> What to do
State only how many lines of the records contain the string "icon".

Data excerpts section start

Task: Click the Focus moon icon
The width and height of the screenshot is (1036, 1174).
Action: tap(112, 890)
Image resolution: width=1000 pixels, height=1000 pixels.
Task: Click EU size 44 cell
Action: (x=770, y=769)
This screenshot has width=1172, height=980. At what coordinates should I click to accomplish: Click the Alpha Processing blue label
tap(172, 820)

Data excerpts section end
Data excerpts section start

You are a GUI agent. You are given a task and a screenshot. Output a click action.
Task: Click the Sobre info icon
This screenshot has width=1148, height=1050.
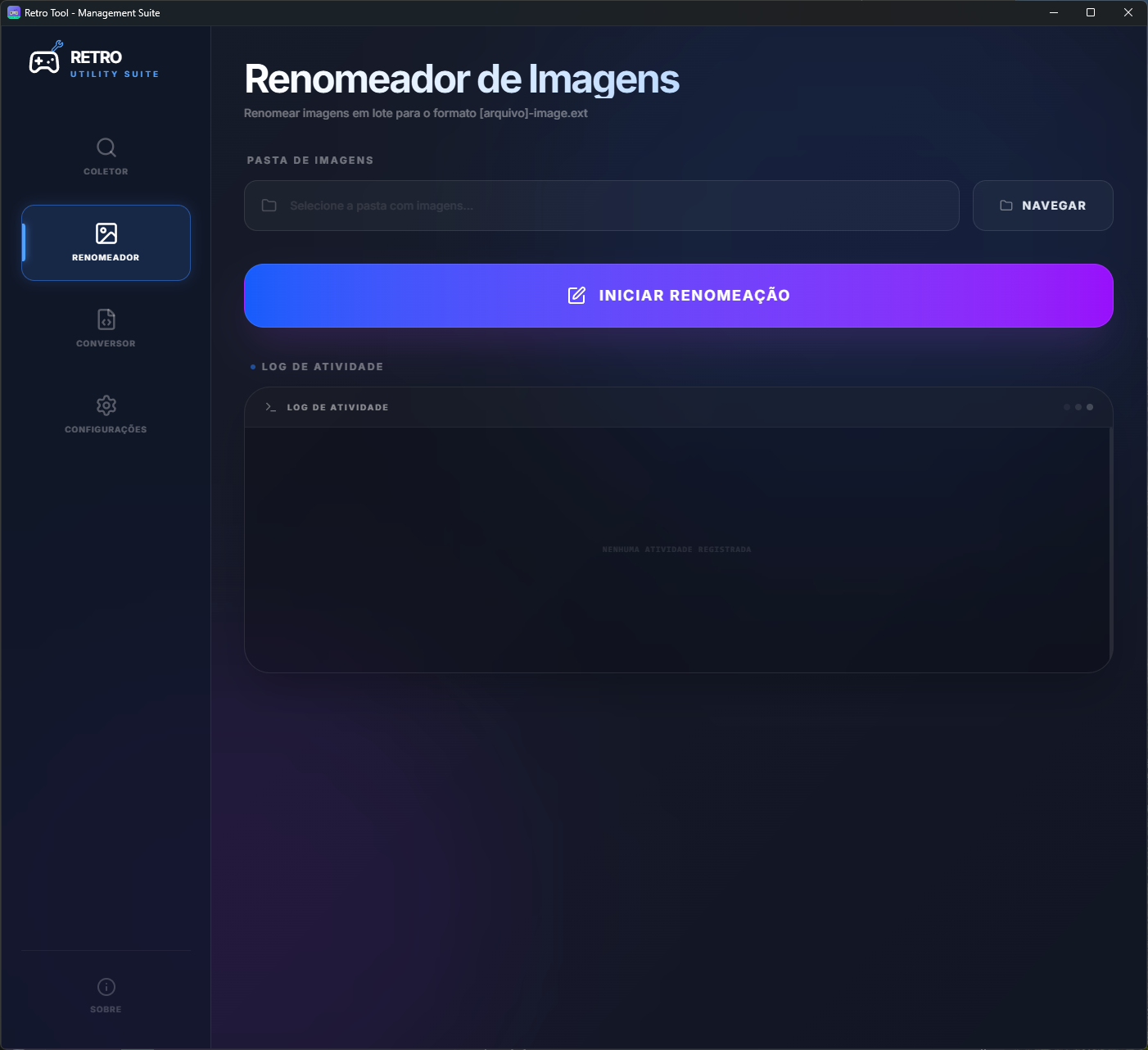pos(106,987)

Data excerpts section end
Data excerpts section start

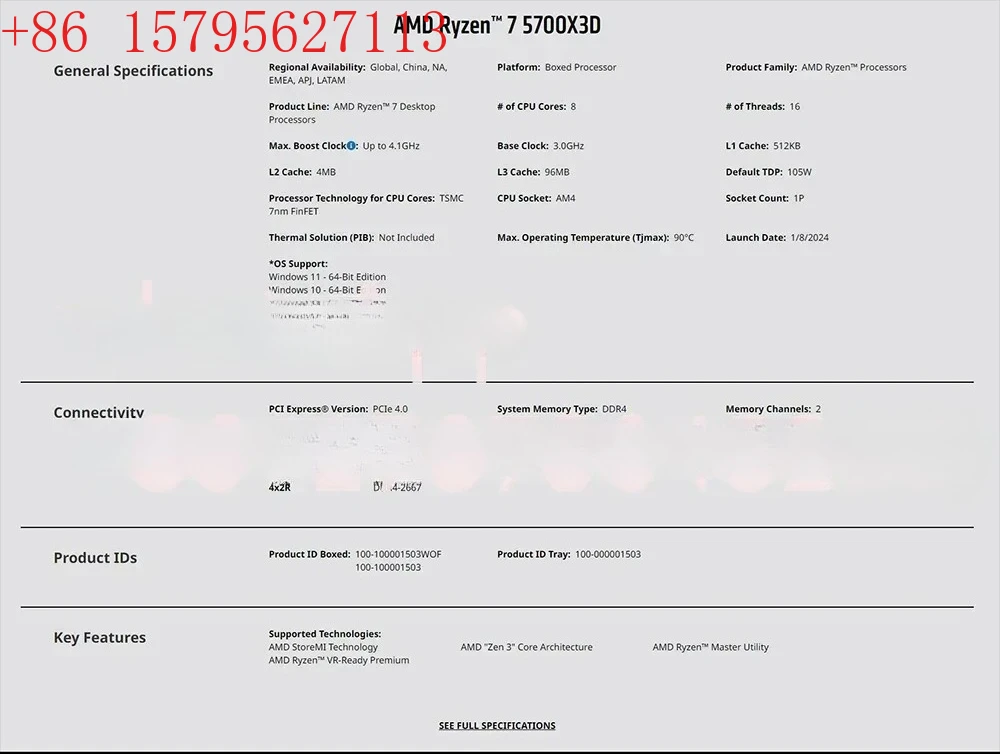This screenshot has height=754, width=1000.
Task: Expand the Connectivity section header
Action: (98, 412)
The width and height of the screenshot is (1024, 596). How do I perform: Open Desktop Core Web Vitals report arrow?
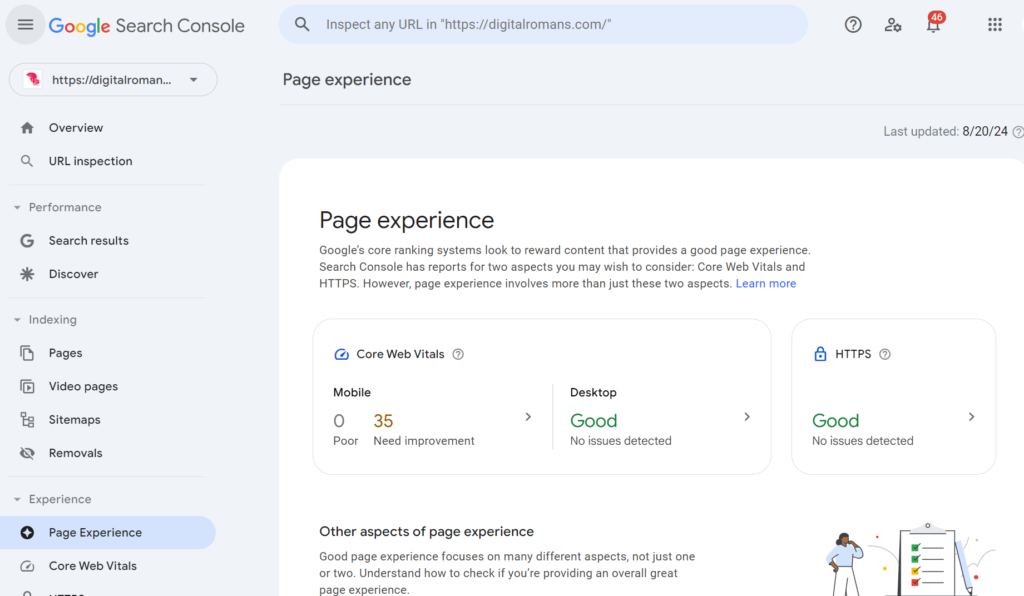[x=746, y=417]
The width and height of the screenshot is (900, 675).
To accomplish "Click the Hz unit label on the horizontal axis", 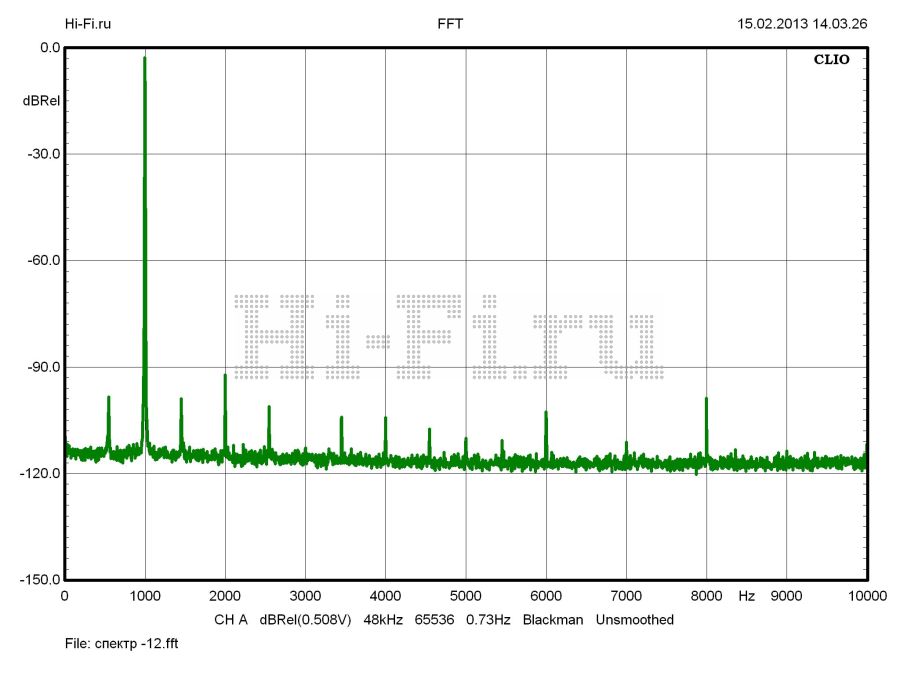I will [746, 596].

Data excerpts section end

> Task solution
2